In dem zuvor beschriebenen Tool greifen wir an zwei Stellen auf Verfahren zurück, die

dem Maschinellen Lernen zugeordnet werden: Mithilfe eines einfachen neuronalen Netzes mit zwei Hidden-Layers werden Anforderungen dahingehend klassifiziert, ob sie (mit einer gewissen Wahrscheinlichkeit) durch IT-Services lösbar sind.

An anderer Stelle werden dann sprachliche Strukturen mithilfe von sog. „Word-Embeddings“ analysiert und klassifiziert. Das bedeutet, dass man mithilfe maschinellen Lernens eine Art „Karte“ erzeugt, wie die einzelnen analysierten Wörter der Anforderungen zueinander im Verhältnis stehen. Mithilfe dieser Technik kann dann verglichen werden, welche Begriffe aus Anforderungen auf dieser „Karte“ nahe bei Begriffen stehen, die in existierenden IT-Services vorkommen und möglicherweise durch diese dann bedient werden können. Ein alternatives Verfahren ohne maschinelles Lernen wären beispielsweise Synonymlisten. Der Nachteil dieser ist, dass sie in den allermeisten Fachbereichen erst aufwändig, händisch erstellt werden müssten.

Nicolas W.:
Danke! Meine nächste Frage lautet: Werden Anforderungen an Anwendungen von künstlicher Intelligenz und maschinellem Lernen anders analysiert oder dokumentiert als die an klassische Softwaresysteme?


Daniel Töws:
Bei bisherigen oder klassischen Softwaresystemen ohne Anwendungen von KI oder ML konnte man sich meist sehr sicher sein, deren Verhalten genau vorhersagen zu können, gesetzt dem Fall, dass die Systeme keine Bugs enthalten.

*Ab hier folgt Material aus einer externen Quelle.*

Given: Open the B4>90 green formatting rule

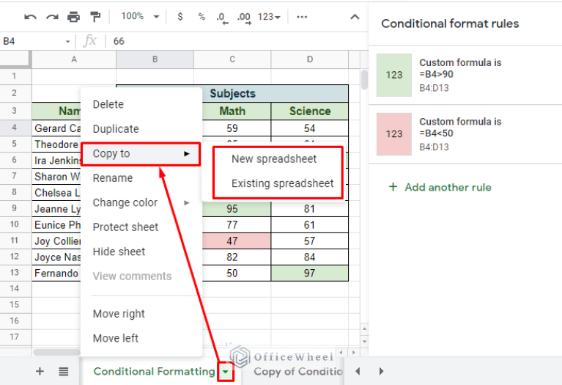Looking at the screenshot, I should tap(460, 75).
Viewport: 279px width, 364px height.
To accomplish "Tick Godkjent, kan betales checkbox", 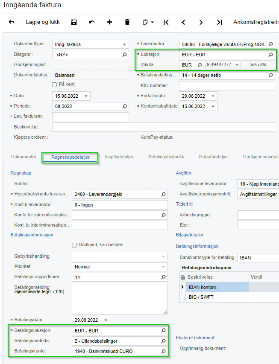I will [74, 245].
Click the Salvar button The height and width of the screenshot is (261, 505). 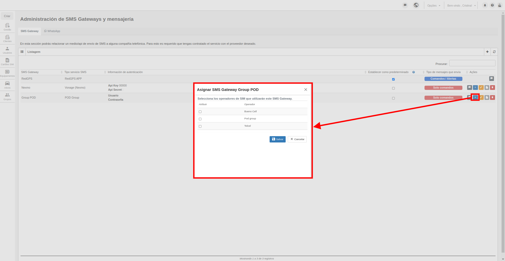coord(277,139)
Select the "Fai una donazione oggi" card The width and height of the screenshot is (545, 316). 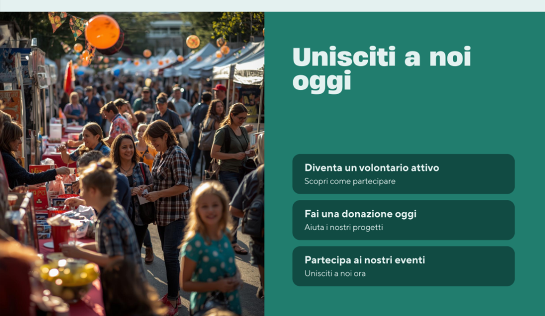coord(403,220)
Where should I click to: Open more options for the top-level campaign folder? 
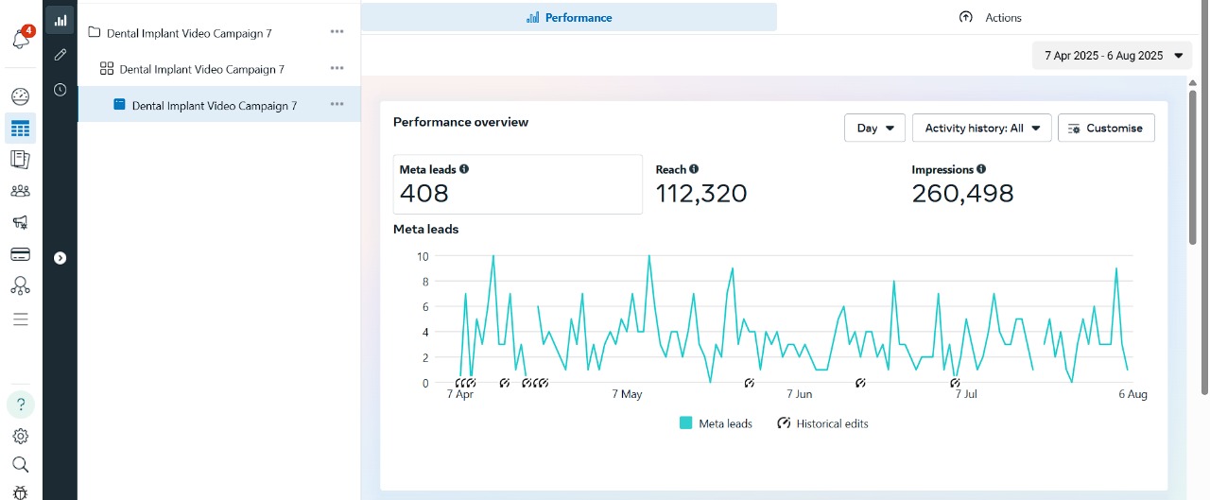337,32
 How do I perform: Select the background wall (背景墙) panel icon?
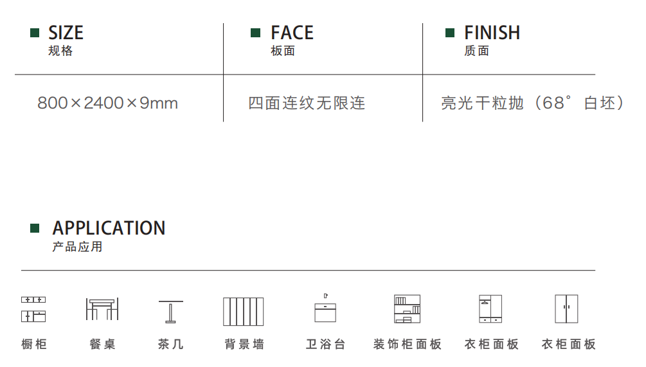point(243,311)
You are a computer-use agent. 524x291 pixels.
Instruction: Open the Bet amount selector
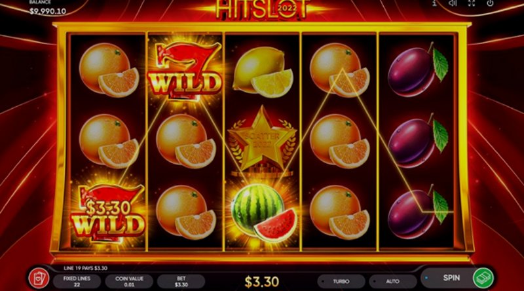181,281
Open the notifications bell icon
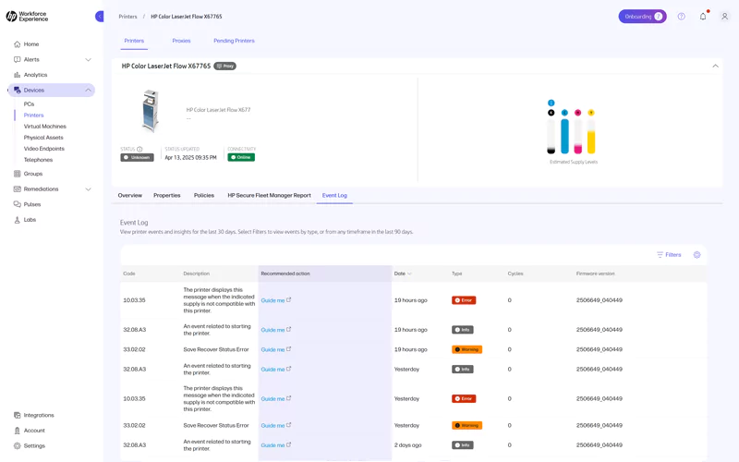739x462 pixels. pyautogui.click(x=703, y=17)

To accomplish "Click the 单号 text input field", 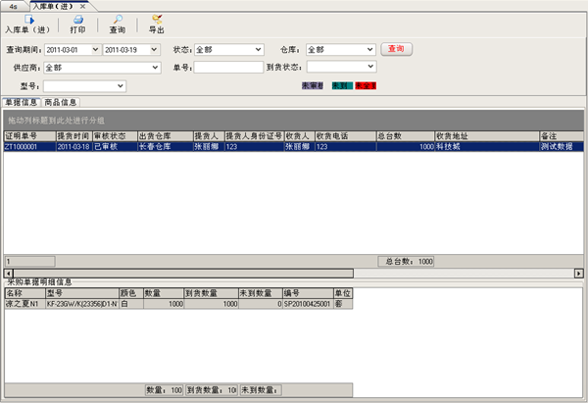I will tap(227, 68).
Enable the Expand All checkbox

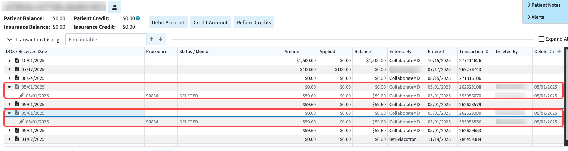(541, 39)
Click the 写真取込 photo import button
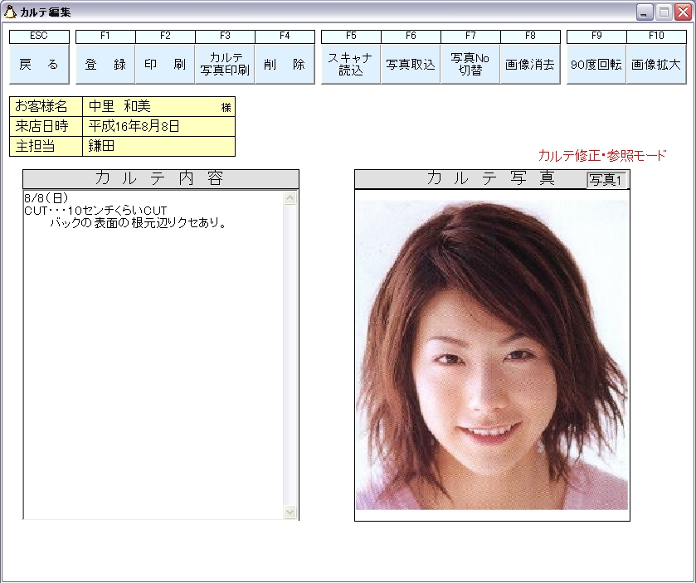This screenshot has width=696, height=583. coord(411,65)
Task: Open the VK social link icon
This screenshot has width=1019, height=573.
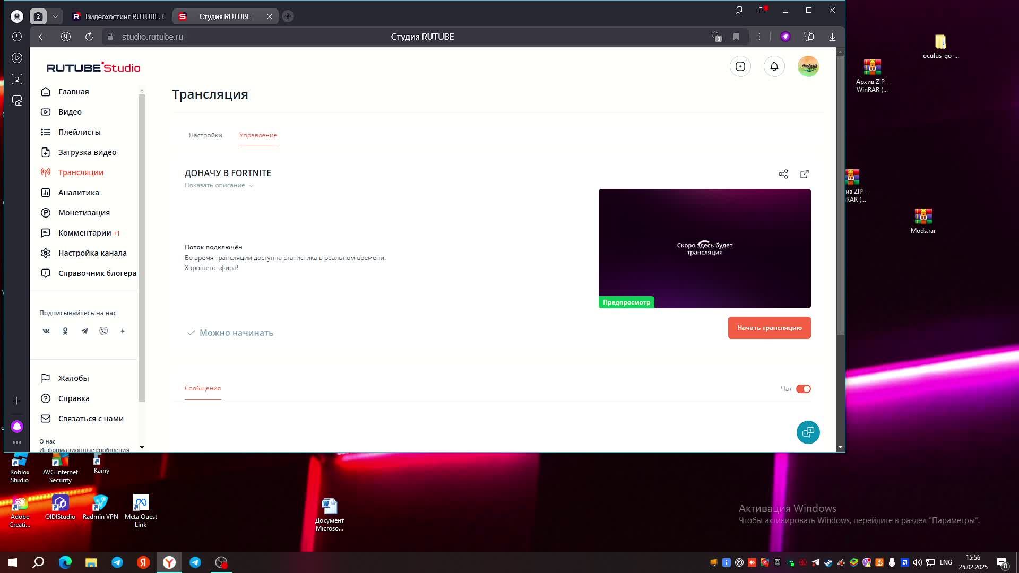Action: tap(46, 331)
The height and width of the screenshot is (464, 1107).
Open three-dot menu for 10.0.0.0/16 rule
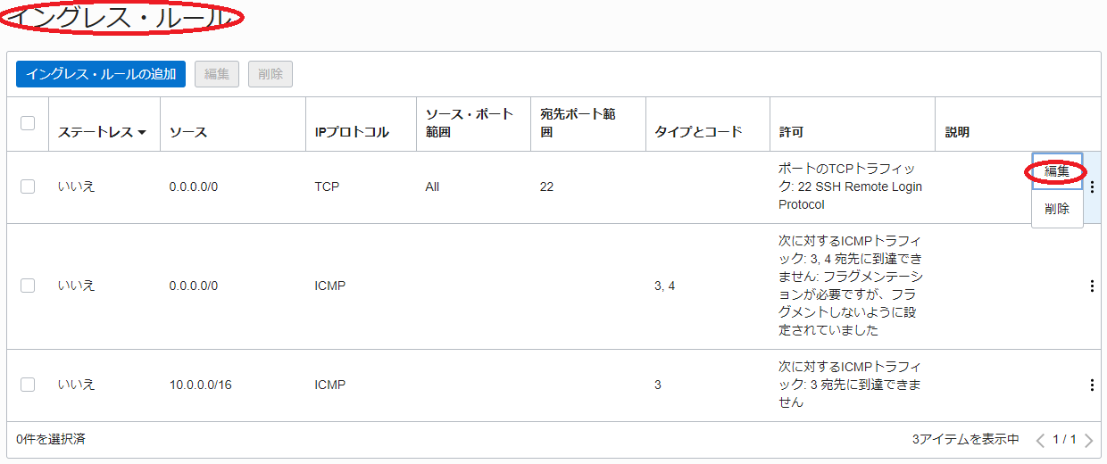pyautogui.click(x=1092, y=385)
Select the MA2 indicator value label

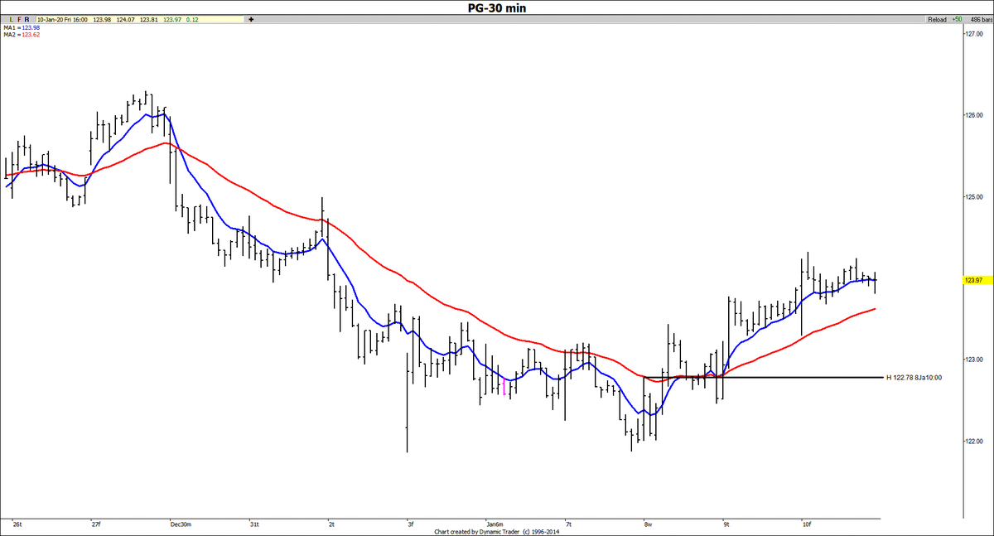pyautogui.click(x=22, y=34)
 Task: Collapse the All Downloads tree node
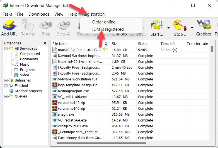[x=6, y=49]
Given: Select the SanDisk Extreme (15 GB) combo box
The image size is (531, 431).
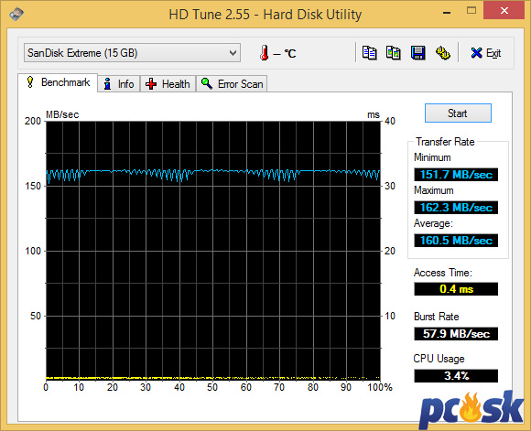Looking at the screenshot, I should coord(132,53).
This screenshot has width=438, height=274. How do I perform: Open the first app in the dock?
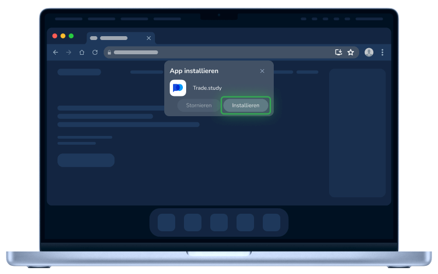click(166, 222)
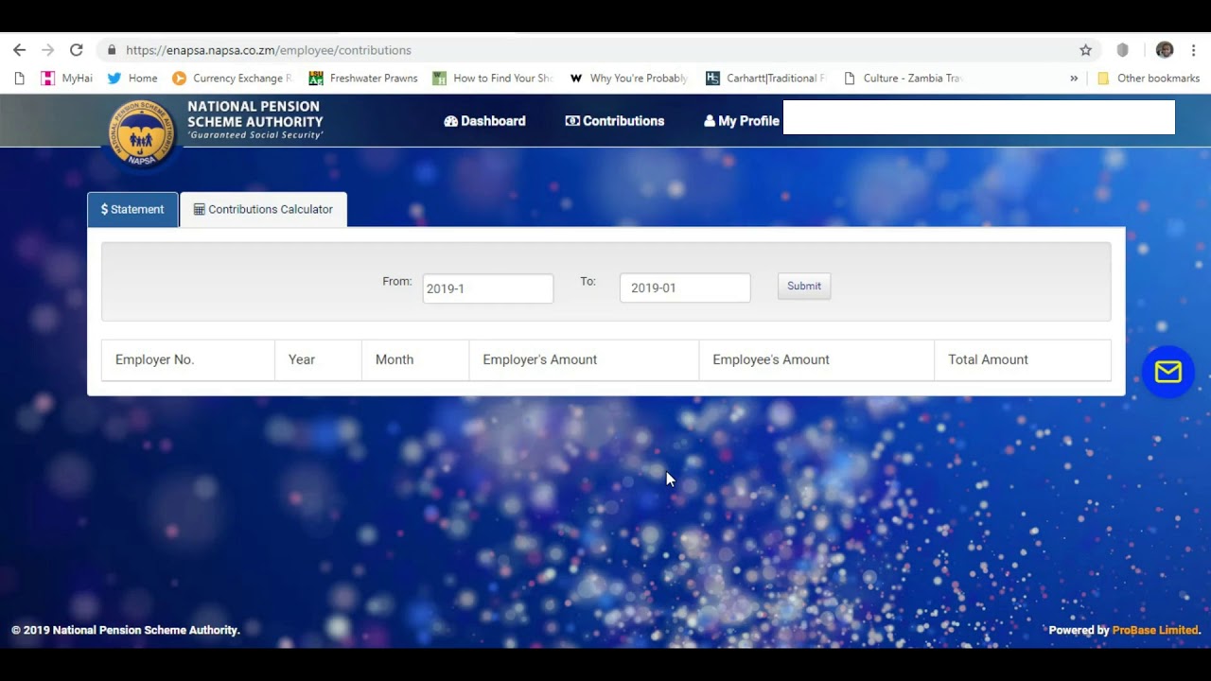Open the Contributions menu item
Screen dimensions: 1211x681
click(615, 121)
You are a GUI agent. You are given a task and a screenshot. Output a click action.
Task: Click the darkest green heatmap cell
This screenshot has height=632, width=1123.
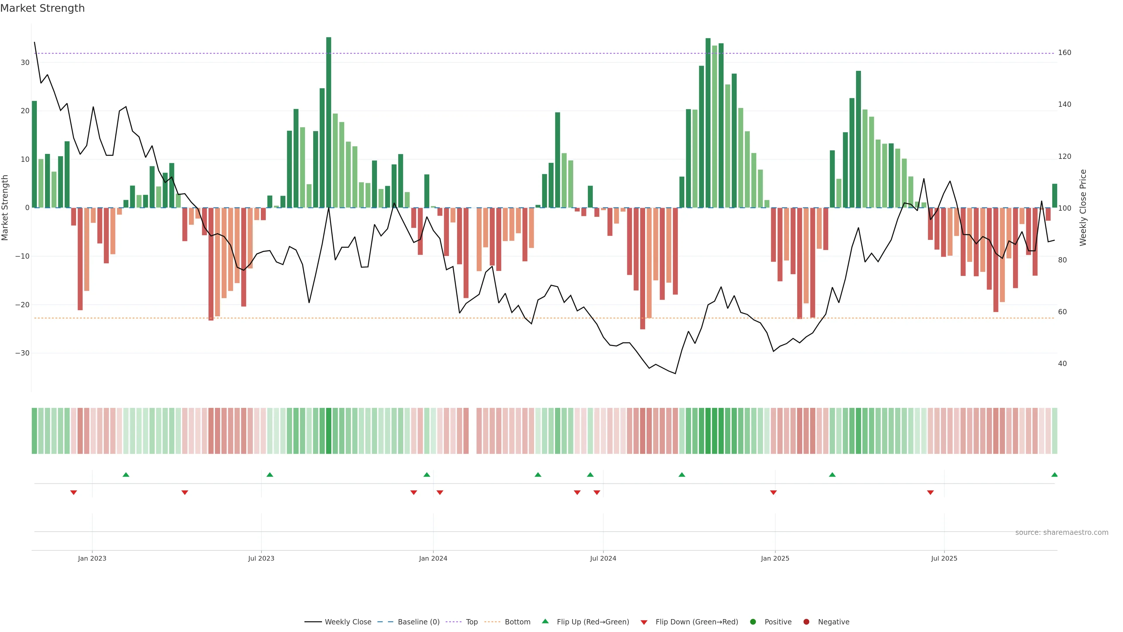(329, 431)
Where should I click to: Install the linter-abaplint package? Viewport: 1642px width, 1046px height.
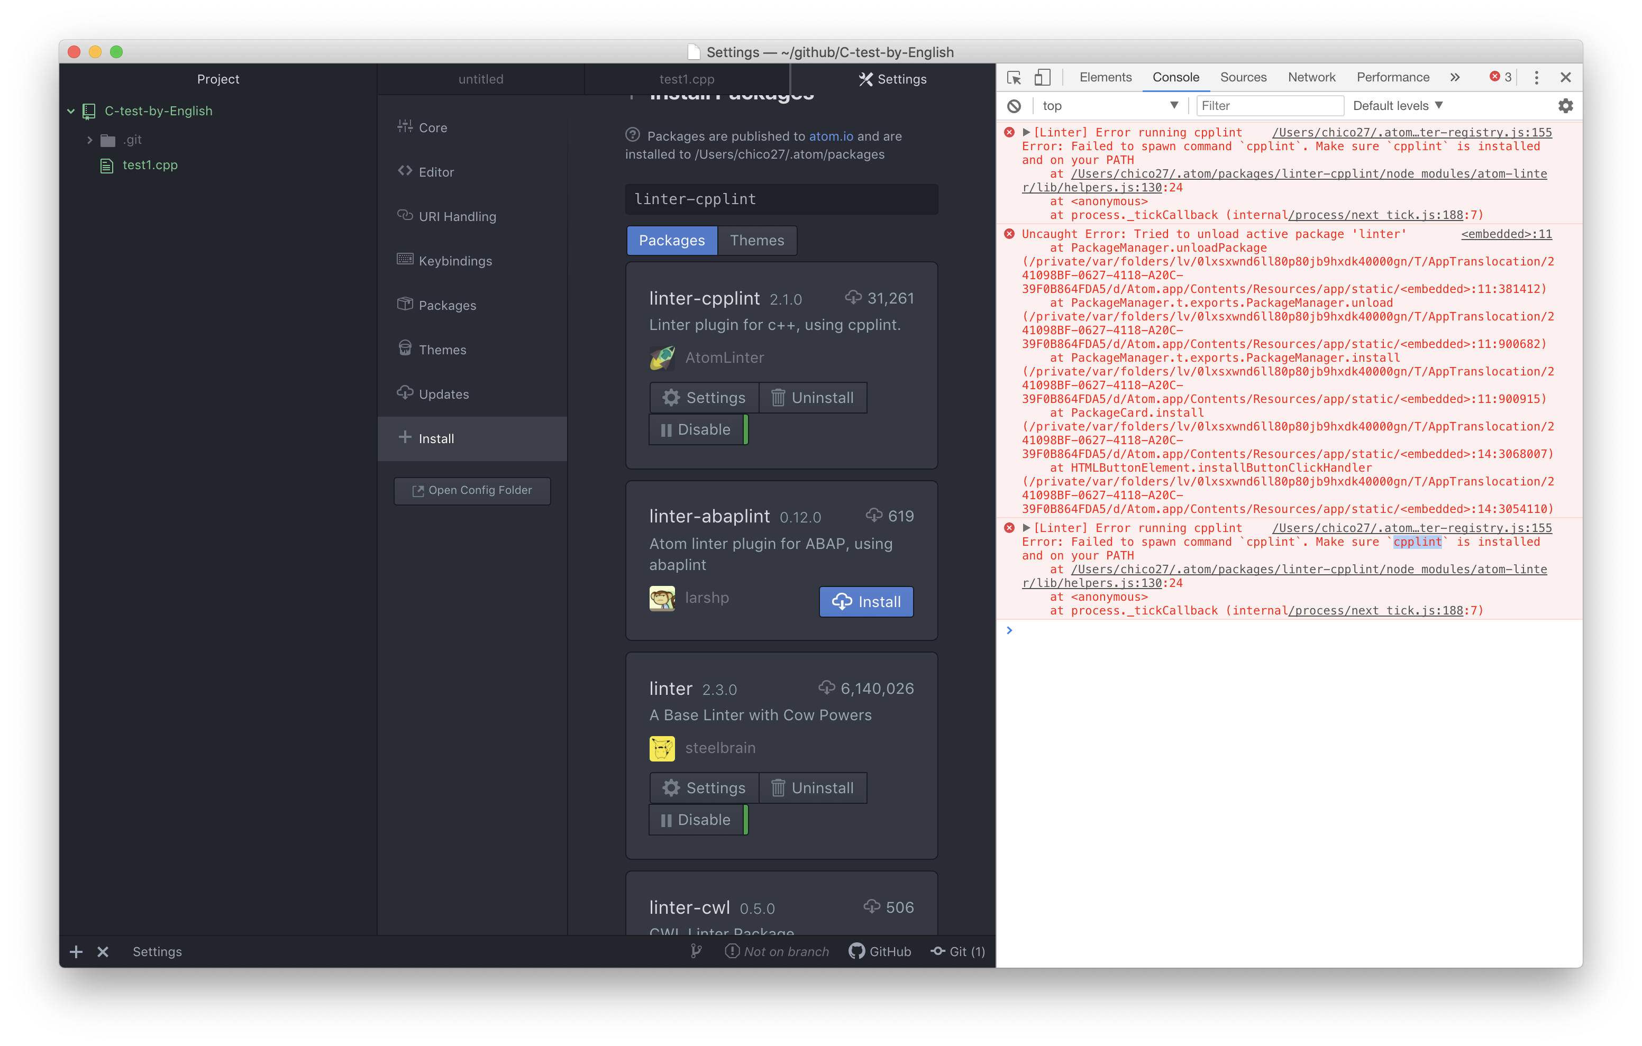coord(865,601)
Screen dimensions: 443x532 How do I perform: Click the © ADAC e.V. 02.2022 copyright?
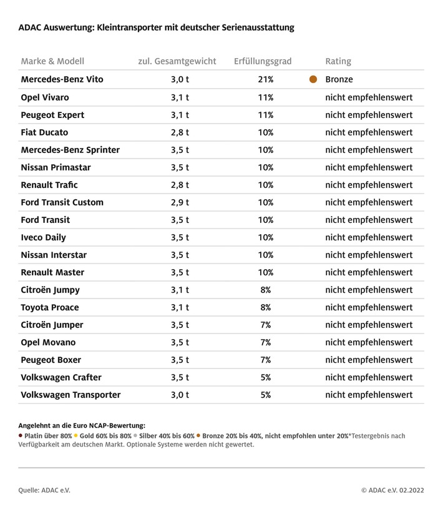[392, 490]
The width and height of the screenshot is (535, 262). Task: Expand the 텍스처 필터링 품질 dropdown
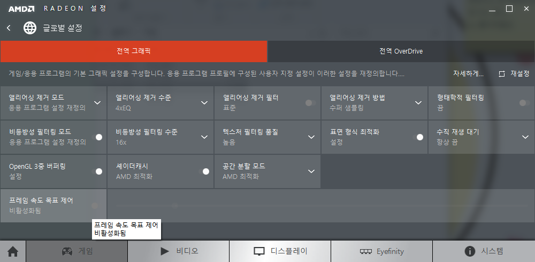311,137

Auch früher waren in Software bereits Verfahren im Einsatz die Ergebnisse nur zu einer gewissen Wahrscheinlichkeit liefern konnten, diese fielen allerdings nicht zwingend unter das moderne Verständnis künstlicher Intelligenz oder maschinellen Lernens. Zwar haben auch diese Verfahren heute noch mehr an Relevanz gewonnen, Maschine Learning Verfahren jedoch unterscheiden sich von solchen Verfahren darin, dass sie spezielle statistische Modelle von so hoher Komplexität sind, das einzelne Entscheidungsfindungsprozesse in endlicher Zeit beinahe unmöglich nachvollziehbar

sind. Bei einem gut trainierten Modell ist die Chance zwar gering, allerdings besteht immer die Möglichkeit, dass sich ein Machine-Learning Algorithmus auch völlig entgegen des erwarteten Outputs verhält. Somit kann eine 100%ige Präzision quasi nicht garantiert sein. Das bedeutet, dass Anforderungen in der Beschreibung diesen Aspekt berücksichtigen müssen. Die Anforderung „Das selbstfahrende Auto soll am Stoppschild anhalten“ ist somit nicht mit 100%iger Sicherheit abzudecken. Die meiner Meinung nach bessere Anforderung an dieser Stelle wäre: „Das selbstfahrende Auto soll mit einer höheren (oder äquivalenten) Wahrscheinlichkeit als ein Mensch am Stoppschild halten“. Dass der Weg zur Ergebnisfindung in solchen Algorithmen kaum bis nicht nachvollziehbar ist, macht außerdem deren Korrektur und Anpassung sehr schwierig.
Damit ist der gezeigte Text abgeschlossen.